When you reach the line that contains "Task: Switch to desktop preview icon" in the data below, start reproducing lines exactly, and stop after the line that contains "Screen dimensions: 1189x654".
[[ Provided records open ]]
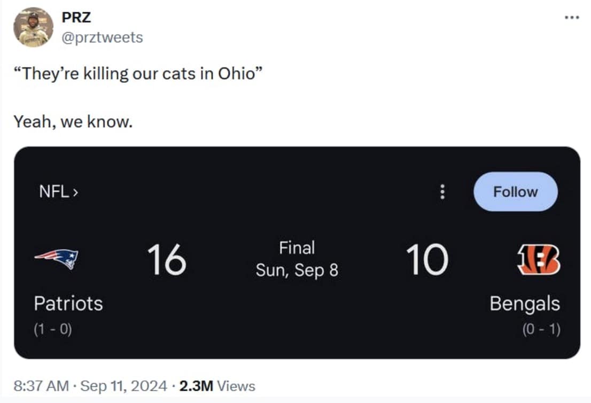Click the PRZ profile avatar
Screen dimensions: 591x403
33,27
[[ Provided records closed ]]
[[ Provided records open ]]
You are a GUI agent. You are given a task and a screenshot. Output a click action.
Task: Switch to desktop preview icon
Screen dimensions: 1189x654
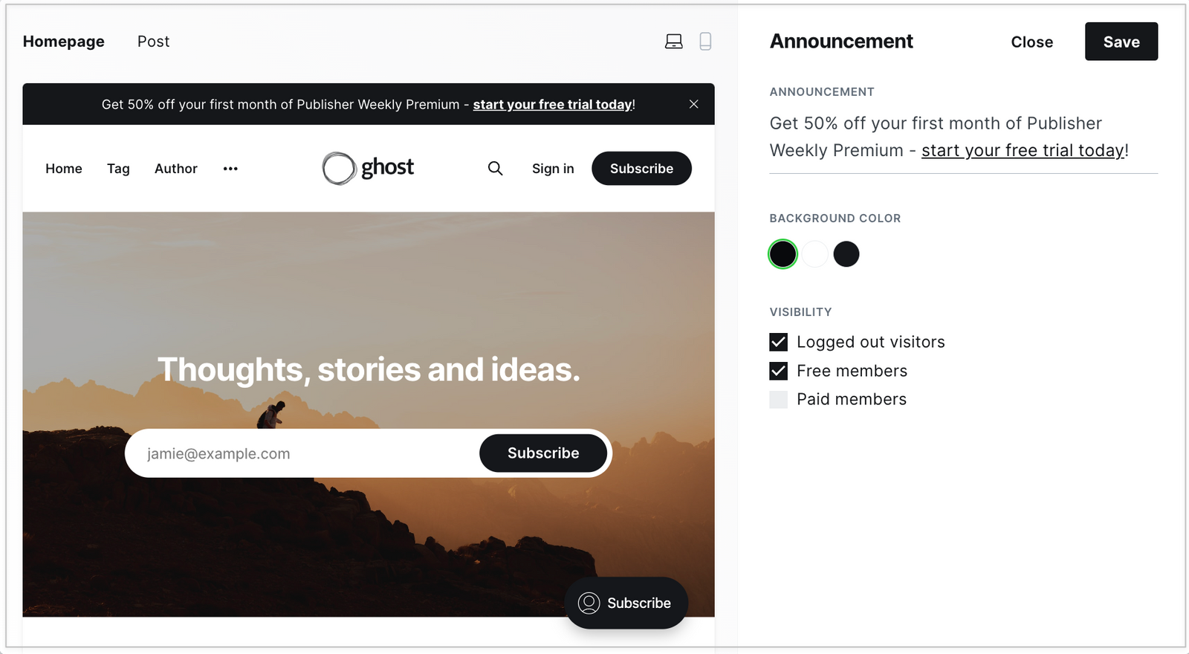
[[ Provided records closed ]]
[[ Provided records open ]]
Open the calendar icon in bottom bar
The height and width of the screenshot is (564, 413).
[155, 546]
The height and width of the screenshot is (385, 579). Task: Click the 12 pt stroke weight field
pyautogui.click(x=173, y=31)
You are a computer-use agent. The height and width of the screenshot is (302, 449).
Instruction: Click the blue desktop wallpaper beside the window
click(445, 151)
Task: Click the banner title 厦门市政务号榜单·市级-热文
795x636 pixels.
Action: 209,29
[[ Provided records closed ]]
**Answer to this exercise**
Task: Switch to desktop preview icon
Screen dimensions: 1189x654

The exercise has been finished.